Information given
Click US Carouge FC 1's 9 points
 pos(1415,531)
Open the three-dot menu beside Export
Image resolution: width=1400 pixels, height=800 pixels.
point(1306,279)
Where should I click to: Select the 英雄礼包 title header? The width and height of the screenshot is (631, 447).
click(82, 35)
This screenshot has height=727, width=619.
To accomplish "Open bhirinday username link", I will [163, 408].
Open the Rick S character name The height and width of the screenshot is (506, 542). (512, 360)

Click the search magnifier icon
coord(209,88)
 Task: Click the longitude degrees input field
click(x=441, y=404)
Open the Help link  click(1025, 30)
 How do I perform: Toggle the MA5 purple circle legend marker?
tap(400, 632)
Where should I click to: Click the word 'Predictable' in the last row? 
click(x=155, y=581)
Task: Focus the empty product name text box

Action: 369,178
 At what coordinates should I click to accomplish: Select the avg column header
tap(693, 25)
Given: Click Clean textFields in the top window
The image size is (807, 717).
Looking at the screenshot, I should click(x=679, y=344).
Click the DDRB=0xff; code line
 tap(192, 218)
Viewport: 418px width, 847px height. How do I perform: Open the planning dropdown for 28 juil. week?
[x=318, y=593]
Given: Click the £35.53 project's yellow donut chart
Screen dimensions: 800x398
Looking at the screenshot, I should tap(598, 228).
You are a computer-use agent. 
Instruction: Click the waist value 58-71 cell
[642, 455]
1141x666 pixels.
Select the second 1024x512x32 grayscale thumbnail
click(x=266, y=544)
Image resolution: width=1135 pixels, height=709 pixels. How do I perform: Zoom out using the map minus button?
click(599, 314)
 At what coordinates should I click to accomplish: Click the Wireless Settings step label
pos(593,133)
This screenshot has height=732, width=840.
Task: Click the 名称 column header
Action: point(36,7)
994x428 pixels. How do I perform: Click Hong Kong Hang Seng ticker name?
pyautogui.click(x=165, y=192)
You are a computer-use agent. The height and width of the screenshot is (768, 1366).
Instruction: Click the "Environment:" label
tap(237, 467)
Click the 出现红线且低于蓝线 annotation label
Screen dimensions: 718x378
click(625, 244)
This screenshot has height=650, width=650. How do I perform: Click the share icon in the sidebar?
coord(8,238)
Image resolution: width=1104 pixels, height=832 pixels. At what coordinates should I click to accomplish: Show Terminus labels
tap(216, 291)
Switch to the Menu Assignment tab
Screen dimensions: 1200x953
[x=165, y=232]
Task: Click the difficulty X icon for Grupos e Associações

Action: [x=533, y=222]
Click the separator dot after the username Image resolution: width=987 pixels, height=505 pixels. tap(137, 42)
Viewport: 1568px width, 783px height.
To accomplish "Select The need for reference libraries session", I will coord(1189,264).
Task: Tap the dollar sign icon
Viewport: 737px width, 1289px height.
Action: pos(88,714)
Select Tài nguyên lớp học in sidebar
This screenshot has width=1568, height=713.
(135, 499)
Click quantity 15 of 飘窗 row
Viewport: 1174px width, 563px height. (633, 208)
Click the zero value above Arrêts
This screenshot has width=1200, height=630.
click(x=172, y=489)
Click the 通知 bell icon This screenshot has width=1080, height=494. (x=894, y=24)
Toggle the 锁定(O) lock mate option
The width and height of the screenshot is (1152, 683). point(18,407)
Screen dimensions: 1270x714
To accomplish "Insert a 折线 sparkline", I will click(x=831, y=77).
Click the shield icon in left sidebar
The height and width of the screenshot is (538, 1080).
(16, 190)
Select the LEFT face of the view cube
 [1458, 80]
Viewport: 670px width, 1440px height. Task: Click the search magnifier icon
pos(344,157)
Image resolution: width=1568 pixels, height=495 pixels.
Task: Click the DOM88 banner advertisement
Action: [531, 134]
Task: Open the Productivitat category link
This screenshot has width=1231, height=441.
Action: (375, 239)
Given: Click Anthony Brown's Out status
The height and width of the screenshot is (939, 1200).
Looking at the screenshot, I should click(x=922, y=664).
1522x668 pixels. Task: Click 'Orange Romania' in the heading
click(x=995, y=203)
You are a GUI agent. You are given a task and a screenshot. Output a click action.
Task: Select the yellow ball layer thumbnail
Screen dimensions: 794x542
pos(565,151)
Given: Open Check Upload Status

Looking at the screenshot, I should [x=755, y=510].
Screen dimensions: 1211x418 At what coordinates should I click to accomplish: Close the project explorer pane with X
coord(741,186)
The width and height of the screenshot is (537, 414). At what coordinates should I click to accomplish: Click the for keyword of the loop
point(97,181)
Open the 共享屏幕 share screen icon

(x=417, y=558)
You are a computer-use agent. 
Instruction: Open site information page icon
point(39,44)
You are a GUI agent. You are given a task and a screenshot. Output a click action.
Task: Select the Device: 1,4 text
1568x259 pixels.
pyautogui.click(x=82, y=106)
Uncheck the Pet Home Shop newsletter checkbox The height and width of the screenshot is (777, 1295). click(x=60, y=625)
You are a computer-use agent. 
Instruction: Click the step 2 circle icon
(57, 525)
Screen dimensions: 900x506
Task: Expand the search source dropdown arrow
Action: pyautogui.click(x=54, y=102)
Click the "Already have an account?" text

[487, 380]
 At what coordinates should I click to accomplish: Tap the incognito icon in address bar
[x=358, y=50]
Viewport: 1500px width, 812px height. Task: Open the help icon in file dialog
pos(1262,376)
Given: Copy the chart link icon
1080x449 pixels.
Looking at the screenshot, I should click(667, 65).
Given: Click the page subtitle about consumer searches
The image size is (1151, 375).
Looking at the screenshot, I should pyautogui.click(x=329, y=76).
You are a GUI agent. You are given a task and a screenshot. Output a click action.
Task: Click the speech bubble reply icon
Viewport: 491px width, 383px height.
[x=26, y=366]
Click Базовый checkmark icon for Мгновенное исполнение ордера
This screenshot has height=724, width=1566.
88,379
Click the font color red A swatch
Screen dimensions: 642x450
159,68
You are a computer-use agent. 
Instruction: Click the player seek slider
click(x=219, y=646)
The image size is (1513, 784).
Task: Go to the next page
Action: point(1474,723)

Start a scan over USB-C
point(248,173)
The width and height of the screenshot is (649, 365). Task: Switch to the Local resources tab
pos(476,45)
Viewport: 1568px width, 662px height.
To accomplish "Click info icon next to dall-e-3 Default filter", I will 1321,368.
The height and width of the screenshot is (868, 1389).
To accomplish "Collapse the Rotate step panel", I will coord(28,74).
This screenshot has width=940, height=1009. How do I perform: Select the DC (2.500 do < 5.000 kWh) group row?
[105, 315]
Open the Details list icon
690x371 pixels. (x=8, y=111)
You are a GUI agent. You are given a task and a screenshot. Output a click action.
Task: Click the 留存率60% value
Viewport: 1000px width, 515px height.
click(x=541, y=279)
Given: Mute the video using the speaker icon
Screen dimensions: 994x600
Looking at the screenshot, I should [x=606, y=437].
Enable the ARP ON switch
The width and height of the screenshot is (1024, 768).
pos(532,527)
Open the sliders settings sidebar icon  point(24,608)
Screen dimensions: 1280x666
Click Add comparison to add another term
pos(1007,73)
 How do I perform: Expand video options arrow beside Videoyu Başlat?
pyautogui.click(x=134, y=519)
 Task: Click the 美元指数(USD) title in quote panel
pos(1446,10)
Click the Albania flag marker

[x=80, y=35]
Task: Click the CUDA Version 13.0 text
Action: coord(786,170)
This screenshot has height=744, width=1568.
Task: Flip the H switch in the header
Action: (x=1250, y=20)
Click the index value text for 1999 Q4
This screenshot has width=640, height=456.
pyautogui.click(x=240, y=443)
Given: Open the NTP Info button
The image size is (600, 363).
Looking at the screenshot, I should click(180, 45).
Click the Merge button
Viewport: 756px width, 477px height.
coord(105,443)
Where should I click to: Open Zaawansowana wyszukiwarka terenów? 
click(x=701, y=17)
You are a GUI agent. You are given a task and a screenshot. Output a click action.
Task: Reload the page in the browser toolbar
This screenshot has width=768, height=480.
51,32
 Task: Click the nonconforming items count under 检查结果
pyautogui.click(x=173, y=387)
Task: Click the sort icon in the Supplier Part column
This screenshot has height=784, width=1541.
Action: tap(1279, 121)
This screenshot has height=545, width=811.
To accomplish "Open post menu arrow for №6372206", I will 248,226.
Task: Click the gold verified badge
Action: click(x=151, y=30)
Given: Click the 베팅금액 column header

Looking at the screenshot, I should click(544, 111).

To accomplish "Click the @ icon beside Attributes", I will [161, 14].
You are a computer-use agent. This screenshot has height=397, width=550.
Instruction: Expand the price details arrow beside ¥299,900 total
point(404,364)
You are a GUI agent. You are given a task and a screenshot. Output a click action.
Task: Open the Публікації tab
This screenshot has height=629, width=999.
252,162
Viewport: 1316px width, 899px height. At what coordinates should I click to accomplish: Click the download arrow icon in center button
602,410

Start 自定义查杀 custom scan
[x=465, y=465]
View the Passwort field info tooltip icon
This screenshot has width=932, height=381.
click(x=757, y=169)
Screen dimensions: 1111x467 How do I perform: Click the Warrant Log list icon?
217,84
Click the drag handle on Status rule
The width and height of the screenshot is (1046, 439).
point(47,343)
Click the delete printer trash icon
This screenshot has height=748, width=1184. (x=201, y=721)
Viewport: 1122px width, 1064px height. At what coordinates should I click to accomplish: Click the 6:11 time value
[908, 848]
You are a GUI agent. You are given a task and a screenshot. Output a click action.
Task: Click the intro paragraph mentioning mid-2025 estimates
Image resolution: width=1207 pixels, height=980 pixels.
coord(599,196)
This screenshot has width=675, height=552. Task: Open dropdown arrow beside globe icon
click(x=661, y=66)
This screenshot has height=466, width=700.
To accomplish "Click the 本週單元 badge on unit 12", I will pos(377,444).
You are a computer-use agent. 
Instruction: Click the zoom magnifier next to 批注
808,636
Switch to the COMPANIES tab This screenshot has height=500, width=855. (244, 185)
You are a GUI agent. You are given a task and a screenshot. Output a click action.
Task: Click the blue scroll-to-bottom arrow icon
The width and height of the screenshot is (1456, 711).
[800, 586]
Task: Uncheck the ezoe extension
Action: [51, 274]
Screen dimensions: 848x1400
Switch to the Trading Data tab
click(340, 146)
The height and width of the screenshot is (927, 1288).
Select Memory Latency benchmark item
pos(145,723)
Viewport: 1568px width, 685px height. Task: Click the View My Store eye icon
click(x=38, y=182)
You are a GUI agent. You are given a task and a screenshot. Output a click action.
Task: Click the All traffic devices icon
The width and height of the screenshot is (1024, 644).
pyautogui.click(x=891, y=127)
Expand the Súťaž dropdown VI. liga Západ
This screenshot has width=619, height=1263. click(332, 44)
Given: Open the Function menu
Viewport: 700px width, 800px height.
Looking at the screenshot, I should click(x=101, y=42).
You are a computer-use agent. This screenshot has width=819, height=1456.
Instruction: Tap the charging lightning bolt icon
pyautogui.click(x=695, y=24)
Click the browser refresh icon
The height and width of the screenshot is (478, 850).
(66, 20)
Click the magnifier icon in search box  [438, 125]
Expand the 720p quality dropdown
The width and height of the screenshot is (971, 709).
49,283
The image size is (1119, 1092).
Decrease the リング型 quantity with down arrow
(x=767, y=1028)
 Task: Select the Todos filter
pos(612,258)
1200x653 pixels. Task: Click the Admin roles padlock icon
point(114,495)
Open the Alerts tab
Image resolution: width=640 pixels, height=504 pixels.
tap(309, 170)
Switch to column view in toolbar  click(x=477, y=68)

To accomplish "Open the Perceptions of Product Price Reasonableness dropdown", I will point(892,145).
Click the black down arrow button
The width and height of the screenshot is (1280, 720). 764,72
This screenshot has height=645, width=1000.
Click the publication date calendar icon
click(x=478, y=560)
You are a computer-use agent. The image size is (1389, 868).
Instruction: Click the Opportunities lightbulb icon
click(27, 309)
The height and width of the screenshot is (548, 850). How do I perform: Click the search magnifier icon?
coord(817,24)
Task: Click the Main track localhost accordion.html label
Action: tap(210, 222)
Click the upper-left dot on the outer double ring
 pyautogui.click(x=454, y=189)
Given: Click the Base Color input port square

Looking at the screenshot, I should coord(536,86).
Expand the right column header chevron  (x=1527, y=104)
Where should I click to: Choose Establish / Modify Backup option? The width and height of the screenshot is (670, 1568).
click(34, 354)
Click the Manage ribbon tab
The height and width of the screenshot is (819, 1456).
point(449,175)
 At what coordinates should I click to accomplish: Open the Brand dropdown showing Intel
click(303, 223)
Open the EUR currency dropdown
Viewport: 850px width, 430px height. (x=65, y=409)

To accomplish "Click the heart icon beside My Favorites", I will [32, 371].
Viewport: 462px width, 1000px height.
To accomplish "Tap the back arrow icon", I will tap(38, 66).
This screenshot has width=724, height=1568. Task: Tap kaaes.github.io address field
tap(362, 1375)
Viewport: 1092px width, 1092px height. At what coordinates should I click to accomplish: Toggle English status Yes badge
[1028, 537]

What the exercise asks
From the listing above, copy out each line where the word "yellow" appears.

Answer section
Given: Click the £35.53 project's yellow donut chart
Task: Select the yellow ball layer thumbnail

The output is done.